**ABOUT THIS EXERCISE:**
Your answer should be a number only: the count of lines in the following entries that contain "dimensions".

**GIVEN RECORDS:**
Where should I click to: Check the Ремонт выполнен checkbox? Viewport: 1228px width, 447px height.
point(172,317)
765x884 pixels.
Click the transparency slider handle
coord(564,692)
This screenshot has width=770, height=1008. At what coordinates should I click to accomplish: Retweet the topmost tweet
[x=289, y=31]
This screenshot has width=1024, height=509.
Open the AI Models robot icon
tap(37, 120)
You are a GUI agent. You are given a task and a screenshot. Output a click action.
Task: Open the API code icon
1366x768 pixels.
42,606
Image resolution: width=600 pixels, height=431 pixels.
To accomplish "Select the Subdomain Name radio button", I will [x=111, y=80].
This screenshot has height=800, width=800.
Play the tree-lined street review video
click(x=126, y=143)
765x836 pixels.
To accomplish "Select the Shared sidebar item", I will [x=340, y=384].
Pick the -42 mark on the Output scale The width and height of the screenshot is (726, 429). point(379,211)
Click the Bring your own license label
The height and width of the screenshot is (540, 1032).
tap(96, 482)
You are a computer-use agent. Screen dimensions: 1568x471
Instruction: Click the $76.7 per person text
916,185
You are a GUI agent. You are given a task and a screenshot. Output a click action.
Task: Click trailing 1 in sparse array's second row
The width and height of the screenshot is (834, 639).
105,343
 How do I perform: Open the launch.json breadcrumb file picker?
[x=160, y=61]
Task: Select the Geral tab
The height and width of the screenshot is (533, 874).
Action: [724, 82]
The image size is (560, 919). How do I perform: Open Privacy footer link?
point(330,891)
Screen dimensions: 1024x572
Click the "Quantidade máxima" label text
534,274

**COMPLETED TASK:**
2